TC coexists with inorganic salts in many real wastewaters. Therefore, the influence of different salt concentrations from saline water on the adsorption type of the TC by the MM3 was studied, as shown in Figure 8a. According to the literature, different concentrations of NaCl or Na2SO4 were added to prepare simulated wastewater [56]. Figure 8a displays that the Qe of the TC by the MM3 were not reduced in a mixed solution of NaCl and TC but slightly higher than that in pure TC solution. The NaCl concentration increased to 5% and the Qe rose from 440.1 to 463.0 mg·g−1. The increased adsorption of tetracycline onto the adsorbents could be due to the decrease in solubility of the drug in the salt solution, commonly characterized as the salting-out effect [57]. The Na+, SO42− and Cl ions from the dissociation of NaCl and Na2SO4 in water were strongly solvated by the water molecules, forming large hydration spheres. These water molecules restricted mobility and are less able to interact with tetracycline molecules. Therefore, the solubility of tetracycline in the solution decreases, and its diffusion towards the adsorbent surface is favored, so the Qe of the TC onto the MM3 increased [58]. As the concentration of Na2SO4 increased, the Qe slightly decreased, which indicated that the existence of Na2SO4 had a negative influence on the TC adsorption. It was likely that the charge of SO42− was greater than that of Cl, resulting in the stronger electrostatic interaction between the MM3 and the ions and affected the TC adsorption by the MM3 [59]. When NaCl and Na2SO4 were both present, the Qe did not change significantly. The above results indicate that the MM3 still had a good adsorption capacity for the TC coexisting with salt, and could be used as a potential adsorbent for treating TC from saline water.

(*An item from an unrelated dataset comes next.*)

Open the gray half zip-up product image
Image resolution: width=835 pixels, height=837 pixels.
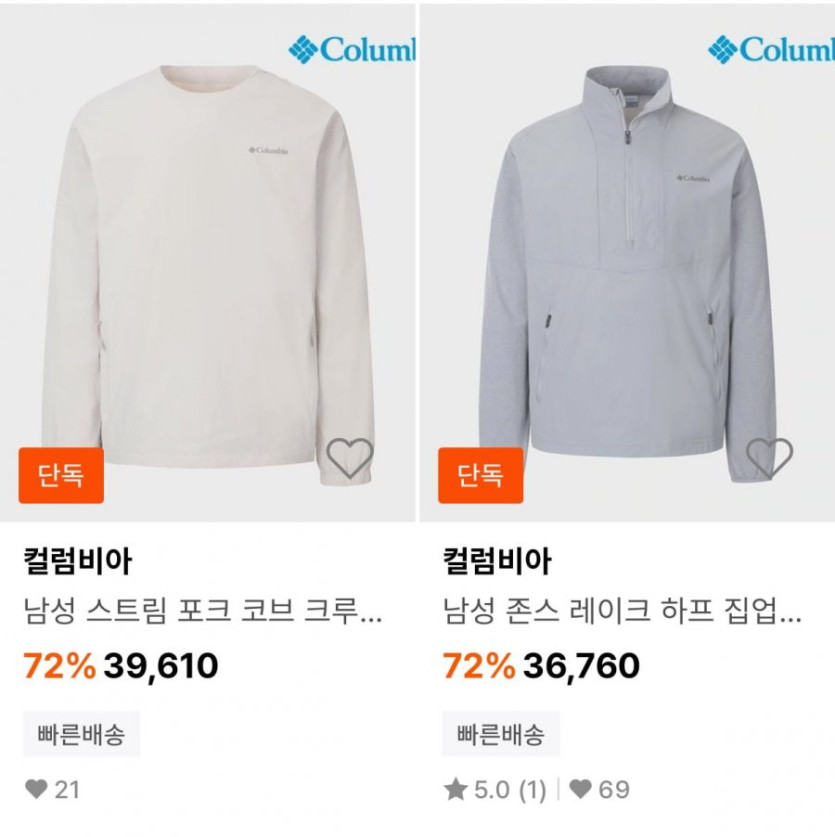click(627, 263)
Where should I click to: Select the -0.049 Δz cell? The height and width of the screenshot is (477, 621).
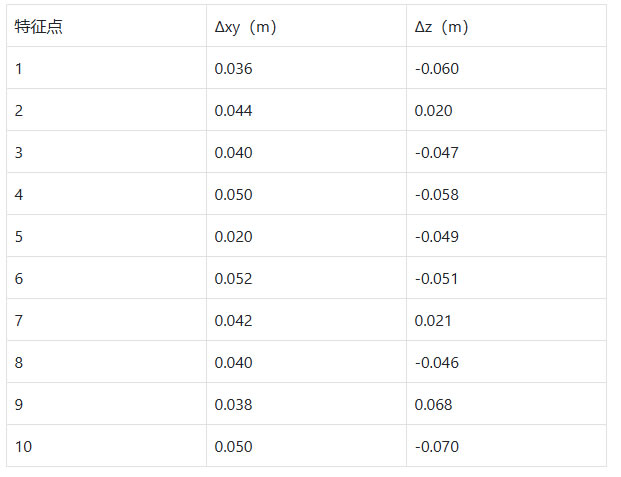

3.7. Regeneration Performance of MM3

Regeneration performance is important to the practical application of adsorbents. The regeneration performance of the MM3 is shown in Figure 8b. NaOH solution with pH = 9 was selected as the eluent to make the TC desorb from the MM3 on account of strong electrostatic repulsion between the negatively charged MM3 and negatively charged TC molecules at pH = 9. The MM3 (0.01 g) remained inside the flask after TC adsorption and then added 20 mL pH = 9 NaOH was added. The flask was shaken at a set speed of 200 r·min−1 and temperature of 25 °C in an air shaker for 6 h and replaced with new lye at the time of 3 h. Then, the microspheres were washed with 20 mL deionized water for 2 h under the same conditions in the air shaker and dried for the next adsorption experiment. After the fifth cycle, the R of TC by the MM3 still reached 72.5%, and Qe was reduced to 368.4 mg·g−1, which was still much better than the Qe of some adsorbents reported [53]. The results manifested that the MM3 are a promising green adsorbent with exceptional regeneration performance.

3.8. Column Studies

The impact of bed height on the breakthrough curves of TC was investigated, as shown in Figure 9, and the parameters were calculated as Equations (S9)–(S13) [60] and are given in Table 7. Notably, the breakthrough time, depletion time and Y all increased with rising bed height, but the Qf decreased. The rise in bed height meant the increase in the amount of adsorbent in the fixed bed, which had more adsorption active sites, so the breakthrough time was prolonged and Y was increased. However, when there were too many active sites for adsorption, they could not all be fully utilized, resulting in a decrease in adsorption capacity [61,62].
Fitting curve and parameters of the Thomas and Yoon–Nelson models under different bed heights are shown in Figure S2 and Table 8, respectively. The values of kth and kyn decreased, and τ increased with increasing bed height because the rise in bed height caused an increment in flow resistance and a slower reaction rate [38]. Moreover, the higher bed height extended the residence time of the TC in the column, and the fuller contact between the TC and the MM3 made the adsorption performance better [63]. As a result, the prepared MM3 was not only economic and green but also could be conveniently carried out in fixed-bed columns for the continuous treatment of TC wastewater.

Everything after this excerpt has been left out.